Beyond promoting “reducetarianism,” if not vegetarianism, it is also necessary to reframe meat as a delicacy, rather than a staple. First and foremost, that means ending price-distorting government subsidies, such as those benefiting the U.S. livestock industry, so that the wholesale and resale prices of animal protein more accurately reflect their true cost. In 2013, $53 billion went to livestock subsidies in the 35 countries affiliated with the Organisation for Economic Co-operation and Development alone. Some experts are proposing a more pointed intervention: levying a tax on meat — similar to taxes on cigarettes — to reflect its social and environmental externalities and dissuade purchases. Financial disincentives, government targets for reducing the amount of beef consumed, and campaigns that liken meat eating to tobacco use — in tandem with shifting social norms around meat consumption and healthy diets — may effectively conspire to make meat less desirable.

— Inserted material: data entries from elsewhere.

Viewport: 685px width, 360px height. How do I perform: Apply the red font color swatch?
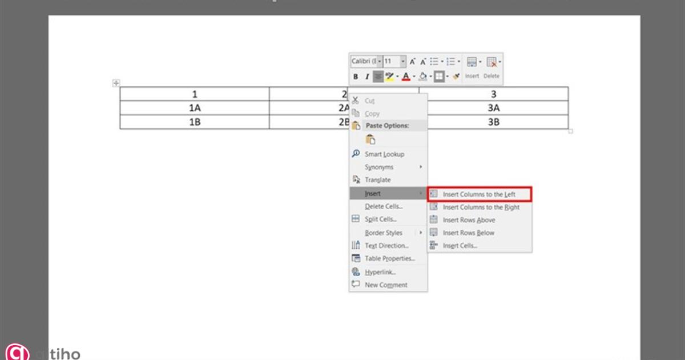405,77
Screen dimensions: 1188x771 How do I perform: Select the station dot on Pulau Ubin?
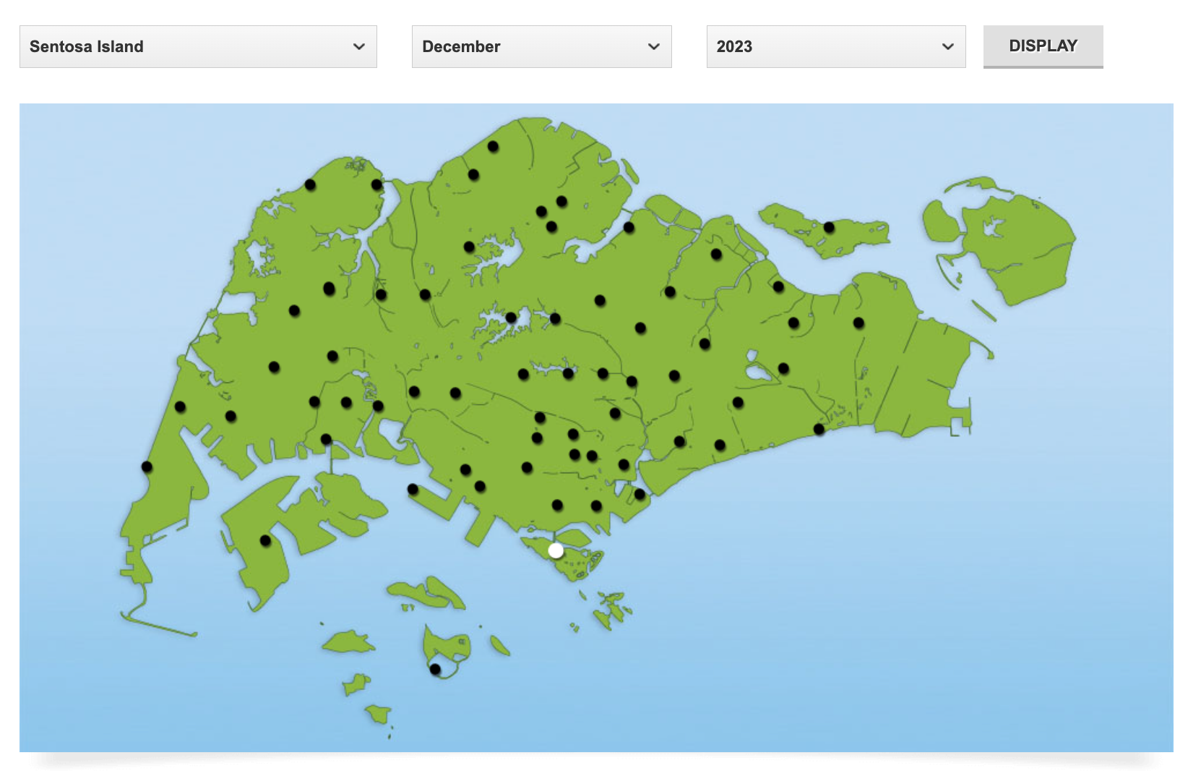point(829,228)
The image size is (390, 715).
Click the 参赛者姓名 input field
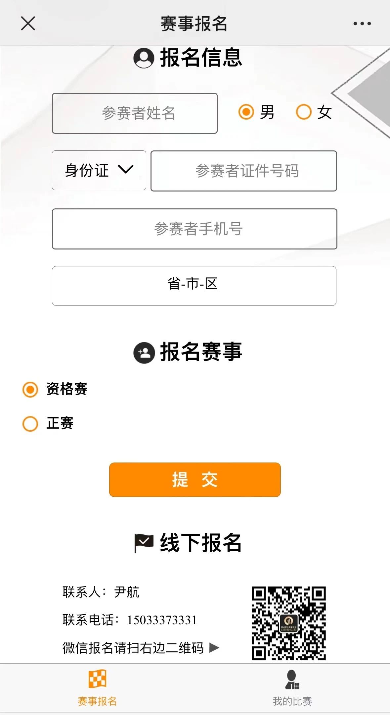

However they are achieved, plant-based diets are a compelling win-win for society. Eating with a lighter footprint reduces emissions, of course, but also tends to be healthier, leading to lower rates of chronic disease. Simultaneously, it does less damage to freshwater resources and ecosystems — for example, the forests bulldozed to make way for cattle ranching and the immense aquatic “dead zones” created by farm runoff. With billions of animals currently raised on factory farms, reducing meat and dairy consumption reduces suffering that is well documented, often extreme, and commonly overlooked. Plant-based diets also open opportunities to preserve land that might otherwise go into livestock production and to engage current agricultural land in other, carbon-sequestering uses. As Zen master Thich Nhat Hanh has said, making the transition to a plant-based diet may well be the most effective way an individual can stop climate change. Recent research suggests he is right: Few climate solutions of this magnitude lie in the hands of individuals or are as close as the dinner plate.

IMPACT: Using country-level data from the Food and Agriculture Organization of the United Nations, we estimate the growth in global food consumption by 2050, assuming that lower-income countries will consume more food overall and higher quantities of meat as economies grow. If 50 percent of the world’s population restricts their diet to a healthy 2,500 calories per day and reduces meat consumption overall, we estimate at least 26.7 gigatons of emissions could be avoided from dietary change alone. If avoided deforestation from land use change is included, an additional 39.3 gigatons of emissions could be avoided, making healthy, plant-rich diets one of the most impactful solutions at a total of 66 gigatons reduced.